When financial advisor Mary Williams bought her home near Historic Roswell in May 2009 for $85,000, she spent $100,000 gutting and renovating the home with Kayler Construction in Powder Springs. For the exterior of her 1940 bungalow, she wanted it to harken back to her grandfather’s Mississippi farmhouse. That meant re-using the original siding and installing historically correct French gutters. The original windows were replaced with more energy-efficient ones, but contractor Tom Kayler made sure the style was consistent with the home’s origins and added working shutters with shutter locks. Kayler also consulted Dunwoody interior designer Cari Lynn Dick of DL Designs when selecting the final exterior paint color and red-stained mahogany front door. (“There’s a rumor that red doors sell,” notes Duckworth.)

That dramatic facade change has been a hit with Williams’ neighbors, who watched the home go, as Williams’ sister puts it, “from crack house to doll house.”

"A lot of people have mentioned, ‘Is it for sale?’” said Williams.

Julie Collins, who works at the Advance Technology Development Center renovated her 1947 bungalow in downtown Decatur to make better use of its space. But the most dramatic change to the home was the exterior, which contractors Steve Prittie and Deborah Coleman of Morningside’s Hawthorn Inc. Design and Construction made more consistent with other homes in the neighborhood, a key component of curb appeal.

The Colemans recommended Collins add a second story so the scale of her renovation would not be overwhelmed by her neighbors’ recent makeovers that towered over her tiny bungalow.

“You want to try and do with your house not only something that enhances your property but also the standing of the community,” said

An essential element is a clear pathway to the front door when thinking about enhancing curb appeal, Prittie said. “Start at the street and ask a friend: ‘Is it obvious where you need to go?’”

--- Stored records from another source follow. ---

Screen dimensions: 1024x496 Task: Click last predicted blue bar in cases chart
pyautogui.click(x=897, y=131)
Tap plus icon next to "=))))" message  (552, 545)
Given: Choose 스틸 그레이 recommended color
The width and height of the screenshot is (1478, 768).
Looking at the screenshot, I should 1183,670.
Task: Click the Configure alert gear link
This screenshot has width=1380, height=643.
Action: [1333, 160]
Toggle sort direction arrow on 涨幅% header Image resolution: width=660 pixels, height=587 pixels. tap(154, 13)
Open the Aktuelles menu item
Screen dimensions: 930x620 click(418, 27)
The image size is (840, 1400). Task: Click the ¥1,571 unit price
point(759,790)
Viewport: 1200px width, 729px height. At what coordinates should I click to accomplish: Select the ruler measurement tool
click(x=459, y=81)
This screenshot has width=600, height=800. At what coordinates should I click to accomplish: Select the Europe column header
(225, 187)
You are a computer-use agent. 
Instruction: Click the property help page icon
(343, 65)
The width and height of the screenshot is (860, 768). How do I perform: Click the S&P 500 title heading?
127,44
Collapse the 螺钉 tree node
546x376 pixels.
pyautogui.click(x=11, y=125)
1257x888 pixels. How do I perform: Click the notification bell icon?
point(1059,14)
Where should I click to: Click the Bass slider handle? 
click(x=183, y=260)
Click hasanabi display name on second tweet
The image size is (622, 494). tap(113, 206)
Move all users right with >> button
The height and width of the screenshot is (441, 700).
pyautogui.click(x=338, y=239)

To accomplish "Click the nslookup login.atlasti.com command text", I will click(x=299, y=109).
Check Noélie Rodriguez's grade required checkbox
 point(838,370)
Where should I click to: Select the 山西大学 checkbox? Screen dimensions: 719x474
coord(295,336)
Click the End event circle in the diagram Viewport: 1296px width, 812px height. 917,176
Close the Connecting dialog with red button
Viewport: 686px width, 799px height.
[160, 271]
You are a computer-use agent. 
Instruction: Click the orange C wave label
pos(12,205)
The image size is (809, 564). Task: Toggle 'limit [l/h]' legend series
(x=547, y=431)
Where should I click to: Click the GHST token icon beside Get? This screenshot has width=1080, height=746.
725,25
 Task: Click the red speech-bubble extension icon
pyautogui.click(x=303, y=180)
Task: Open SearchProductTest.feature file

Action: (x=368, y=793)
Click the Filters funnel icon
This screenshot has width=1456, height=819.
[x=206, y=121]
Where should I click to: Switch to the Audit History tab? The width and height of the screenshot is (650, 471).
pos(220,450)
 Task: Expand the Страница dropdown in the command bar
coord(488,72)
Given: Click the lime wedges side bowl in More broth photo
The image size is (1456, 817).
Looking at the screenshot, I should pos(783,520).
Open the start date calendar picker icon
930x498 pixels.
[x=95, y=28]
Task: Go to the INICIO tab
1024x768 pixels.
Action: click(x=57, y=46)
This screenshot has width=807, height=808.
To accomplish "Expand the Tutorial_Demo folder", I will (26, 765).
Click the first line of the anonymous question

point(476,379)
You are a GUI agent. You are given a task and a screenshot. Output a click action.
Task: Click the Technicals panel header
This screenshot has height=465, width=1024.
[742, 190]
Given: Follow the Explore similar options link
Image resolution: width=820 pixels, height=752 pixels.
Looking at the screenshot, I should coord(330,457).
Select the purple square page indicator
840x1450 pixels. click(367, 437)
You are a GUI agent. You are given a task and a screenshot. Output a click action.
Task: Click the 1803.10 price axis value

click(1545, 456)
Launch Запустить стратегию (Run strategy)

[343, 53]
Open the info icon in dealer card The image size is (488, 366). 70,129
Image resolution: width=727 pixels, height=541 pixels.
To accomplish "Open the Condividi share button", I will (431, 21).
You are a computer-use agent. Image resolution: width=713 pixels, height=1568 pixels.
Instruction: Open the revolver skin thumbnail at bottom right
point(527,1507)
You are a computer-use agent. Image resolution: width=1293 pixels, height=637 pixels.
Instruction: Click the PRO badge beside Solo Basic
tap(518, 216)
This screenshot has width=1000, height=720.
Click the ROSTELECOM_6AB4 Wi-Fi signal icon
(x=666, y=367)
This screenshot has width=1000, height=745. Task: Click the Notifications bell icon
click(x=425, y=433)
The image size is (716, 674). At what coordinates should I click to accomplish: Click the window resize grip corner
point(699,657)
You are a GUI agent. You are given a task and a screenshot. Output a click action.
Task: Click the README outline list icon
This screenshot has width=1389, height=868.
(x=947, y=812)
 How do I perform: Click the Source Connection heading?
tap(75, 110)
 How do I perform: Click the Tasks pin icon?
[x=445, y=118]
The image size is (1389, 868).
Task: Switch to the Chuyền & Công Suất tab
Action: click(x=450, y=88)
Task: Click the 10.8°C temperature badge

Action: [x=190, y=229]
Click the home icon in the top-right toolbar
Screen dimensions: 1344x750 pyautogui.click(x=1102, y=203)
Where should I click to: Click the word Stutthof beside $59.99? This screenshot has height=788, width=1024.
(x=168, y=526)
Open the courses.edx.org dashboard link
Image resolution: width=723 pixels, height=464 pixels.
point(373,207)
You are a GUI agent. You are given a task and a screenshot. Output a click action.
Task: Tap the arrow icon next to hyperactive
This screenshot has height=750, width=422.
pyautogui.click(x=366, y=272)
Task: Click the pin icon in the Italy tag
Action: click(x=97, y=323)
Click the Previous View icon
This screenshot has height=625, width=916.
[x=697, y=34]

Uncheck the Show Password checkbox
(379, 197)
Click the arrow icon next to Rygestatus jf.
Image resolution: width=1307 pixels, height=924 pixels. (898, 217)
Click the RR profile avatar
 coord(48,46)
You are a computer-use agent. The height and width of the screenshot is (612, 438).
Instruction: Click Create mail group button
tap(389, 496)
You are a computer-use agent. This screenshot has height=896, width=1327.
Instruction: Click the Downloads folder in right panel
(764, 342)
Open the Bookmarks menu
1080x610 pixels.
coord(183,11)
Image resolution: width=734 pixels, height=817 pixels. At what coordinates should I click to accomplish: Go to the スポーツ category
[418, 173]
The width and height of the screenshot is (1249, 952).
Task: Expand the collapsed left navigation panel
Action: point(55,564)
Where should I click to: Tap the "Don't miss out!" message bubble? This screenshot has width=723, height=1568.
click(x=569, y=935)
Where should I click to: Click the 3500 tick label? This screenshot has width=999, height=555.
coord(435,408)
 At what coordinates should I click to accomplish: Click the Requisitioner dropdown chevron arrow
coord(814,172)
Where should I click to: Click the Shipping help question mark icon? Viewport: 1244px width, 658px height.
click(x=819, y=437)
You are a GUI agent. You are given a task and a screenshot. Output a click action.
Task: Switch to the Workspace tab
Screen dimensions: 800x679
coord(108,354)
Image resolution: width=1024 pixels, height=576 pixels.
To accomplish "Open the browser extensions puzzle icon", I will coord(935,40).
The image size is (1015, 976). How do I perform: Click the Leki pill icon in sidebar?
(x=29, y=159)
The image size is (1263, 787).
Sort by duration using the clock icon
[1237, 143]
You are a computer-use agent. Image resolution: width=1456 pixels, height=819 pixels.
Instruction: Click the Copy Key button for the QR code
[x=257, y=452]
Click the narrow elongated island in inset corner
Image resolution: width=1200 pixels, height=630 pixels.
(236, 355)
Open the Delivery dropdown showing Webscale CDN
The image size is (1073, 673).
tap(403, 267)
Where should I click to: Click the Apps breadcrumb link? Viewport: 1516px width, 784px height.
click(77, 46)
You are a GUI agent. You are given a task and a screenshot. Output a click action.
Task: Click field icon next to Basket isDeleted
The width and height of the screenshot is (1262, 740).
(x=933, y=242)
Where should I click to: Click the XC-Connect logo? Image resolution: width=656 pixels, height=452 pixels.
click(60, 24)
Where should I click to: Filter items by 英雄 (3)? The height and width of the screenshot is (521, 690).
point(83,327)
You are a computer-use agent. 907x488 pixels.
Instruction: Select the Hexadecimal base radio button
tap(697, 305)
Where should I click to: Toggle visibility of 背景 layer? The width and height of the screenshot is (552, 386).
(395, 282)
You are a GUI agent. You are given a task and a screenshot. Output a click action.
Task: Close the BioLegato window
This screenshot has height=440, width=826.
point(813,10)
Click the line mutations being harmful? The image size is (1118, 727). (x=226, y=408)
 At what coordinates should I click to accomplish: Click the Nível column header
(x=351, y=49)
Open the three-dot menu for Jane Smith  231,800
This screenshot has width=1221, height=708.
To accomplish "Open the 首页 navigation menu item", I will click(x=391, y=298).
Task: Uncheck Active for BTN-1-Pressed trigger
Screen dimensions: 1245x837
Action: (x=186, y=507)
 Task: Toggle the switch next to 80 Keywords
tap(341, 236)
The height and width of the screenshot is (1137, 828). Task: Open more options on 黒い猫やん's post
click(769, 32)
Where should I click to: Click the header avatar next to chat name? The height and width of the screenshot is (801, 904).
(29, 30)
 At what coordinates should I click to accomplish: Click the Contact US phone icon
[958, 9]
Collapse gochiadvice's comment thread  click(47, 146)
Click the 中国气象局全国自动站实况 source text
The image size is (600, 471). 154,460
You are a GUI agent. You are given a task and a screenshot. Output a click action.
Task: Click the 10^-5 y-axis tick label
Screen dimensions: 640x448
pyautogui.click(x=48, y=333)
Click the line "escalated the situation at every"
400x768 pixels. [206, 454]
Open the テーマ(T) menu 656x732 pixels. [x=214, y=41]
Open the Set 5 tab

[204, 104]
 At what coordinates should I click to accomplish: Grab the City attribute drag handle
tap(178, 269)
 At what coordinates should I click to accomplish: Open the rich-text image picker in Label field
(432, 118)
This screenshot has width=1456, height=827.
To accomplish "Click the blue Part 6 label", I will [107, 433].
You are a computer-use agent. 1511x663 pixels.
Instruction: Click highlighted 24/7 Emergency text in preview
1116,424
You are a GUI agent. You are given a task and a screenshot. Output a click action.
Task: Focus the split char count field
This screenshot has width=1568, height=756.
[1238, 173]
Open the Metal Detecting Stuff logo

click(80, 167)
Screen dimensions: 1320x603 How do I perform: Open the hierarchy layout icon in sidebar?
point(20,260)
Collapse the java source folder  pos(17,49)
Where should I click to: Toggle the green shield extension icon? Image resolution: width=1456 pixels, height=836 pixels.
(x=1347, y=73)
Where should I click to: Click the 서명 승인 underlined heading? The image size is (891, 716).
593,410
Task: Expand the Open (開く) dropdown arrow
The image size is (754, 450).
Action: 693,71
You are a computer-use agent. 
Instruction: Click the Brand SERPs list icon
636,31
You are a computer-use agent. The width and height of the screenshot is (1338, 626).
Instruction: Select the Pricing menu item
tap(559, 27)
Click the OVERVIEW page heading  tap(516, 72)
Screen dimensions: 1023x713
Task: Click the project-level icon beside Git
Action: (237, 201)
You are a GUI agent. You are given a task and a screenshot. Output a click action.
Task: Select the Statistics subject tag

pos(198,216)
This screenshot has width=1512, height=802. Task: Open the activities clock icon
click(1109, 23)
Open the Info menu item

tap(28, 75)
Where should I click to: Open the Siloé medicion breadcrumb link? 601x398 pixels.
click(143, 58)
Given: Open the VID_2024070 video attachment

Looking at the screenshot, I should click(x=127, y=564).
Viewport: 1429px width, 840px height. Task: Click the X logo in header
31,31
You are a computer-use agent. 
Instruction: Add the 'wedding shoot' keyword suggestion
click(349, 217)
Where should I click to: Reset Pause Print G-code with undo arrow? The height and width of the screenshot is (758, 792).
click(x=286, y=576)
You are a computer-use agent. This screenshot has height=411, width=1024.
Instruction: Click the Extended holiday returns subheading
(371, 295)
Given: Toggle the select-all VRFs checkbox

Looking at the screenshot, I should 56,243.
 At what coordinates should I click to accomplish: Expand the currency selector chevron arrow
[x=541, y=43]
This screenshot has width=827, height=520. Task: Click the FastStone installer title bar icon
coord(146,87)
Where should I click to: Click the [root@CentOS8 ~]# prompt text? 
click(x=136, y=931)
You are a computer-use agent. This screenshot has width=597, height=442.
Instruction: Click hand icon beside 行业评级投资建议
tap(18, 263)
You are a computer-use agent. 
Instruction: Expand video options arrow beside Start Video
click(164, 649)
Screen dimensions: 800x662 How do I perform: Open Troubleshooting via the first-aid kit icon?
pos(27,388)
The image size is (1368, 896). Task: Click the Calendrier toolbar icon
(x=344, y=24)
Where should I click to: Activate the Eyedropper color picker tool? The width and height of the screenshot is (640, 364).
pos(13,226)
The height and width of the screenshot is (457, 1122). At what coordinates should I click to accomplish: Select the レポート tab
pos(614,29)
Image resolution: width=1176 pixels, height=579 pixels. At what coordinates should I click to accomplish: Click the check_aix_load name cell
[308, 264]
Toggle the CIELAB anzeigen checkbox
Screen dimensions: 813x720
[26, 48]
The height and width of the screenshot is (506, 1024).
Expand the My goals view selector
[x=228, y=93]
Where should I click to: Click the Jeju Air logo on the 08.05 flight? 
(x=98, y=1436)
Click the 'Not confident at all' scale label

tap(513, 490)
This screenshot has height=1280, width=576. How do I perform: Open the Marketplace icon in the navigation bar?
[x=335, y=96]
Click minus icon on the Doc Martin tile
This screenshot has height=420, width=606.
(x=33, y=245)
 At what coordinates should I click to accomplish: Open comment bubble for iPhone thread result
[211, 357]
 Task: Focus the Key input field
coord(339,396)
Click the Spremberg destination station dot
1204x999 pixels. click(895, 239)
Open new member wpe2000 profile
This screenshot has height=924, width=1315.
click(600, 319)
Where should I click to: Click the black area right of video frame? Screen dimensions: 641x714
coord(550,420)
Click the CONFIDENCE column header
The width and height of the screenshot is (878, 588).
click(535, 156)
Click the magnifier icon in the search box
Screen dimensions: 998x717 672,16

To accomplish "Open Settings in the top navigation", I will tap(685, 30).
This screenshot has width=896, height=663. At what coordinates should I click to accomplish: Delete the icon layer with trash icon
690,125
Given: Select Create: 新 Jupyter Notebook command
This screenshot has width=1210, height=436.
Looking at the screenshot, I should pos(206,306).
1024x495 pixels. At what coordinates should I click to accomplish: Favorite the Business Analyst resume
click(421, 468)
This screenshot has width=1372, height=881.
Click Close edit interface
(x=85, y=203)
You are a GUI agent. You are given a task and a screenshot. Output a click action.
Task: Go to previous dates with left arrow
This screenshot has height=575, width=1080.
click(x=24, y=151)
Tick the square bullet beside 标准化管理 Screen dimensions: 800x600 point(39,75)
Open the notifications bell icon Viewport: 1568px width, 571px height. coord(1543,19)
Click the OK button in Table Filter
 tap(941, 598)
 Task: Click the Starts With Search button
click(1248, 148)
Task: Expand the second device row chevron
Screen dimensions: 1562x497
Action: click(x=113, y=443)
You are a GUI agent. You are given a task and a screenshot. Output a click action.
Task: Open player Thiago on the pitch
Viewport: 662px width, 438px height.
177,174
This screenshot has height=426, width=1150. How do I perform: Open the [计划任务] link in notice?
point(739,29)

Typically done as part of interior renovations, new facades start at $3,000-$5,000 for the basic addition of a modest covered entry while a large covered porch with masonry and columns like one Prittie recently did in Ansley Park could cost as much as $40,000.

Curb appeal was an important factor when Dr. Dallin Randolph, an emergency room physician for Children’s Healthcare of Atlanta, renovated her postwar bungalow in downtown Decatur two years ago. For the project, architect Bryan Jones of Jones Pierce Architects wanted to design a second story addition with a steep roof so he made it a Tudor style that blended well with the neighborhood. Randolph is particularly pleased with the second story windows, the arched front door and the subtle green exterior paint, executed by her contractor, Renewal Design-Build.

The end result? “I love, love, love my house,” said Randolph. “There has never been a single solitary person who hasn’t passed the house and said, ‘Love the color.’"

Proof positive that curb appeal attracts attention? The home won a 2009 Decatur Design Award from the Decatur Historic Preservation Commission.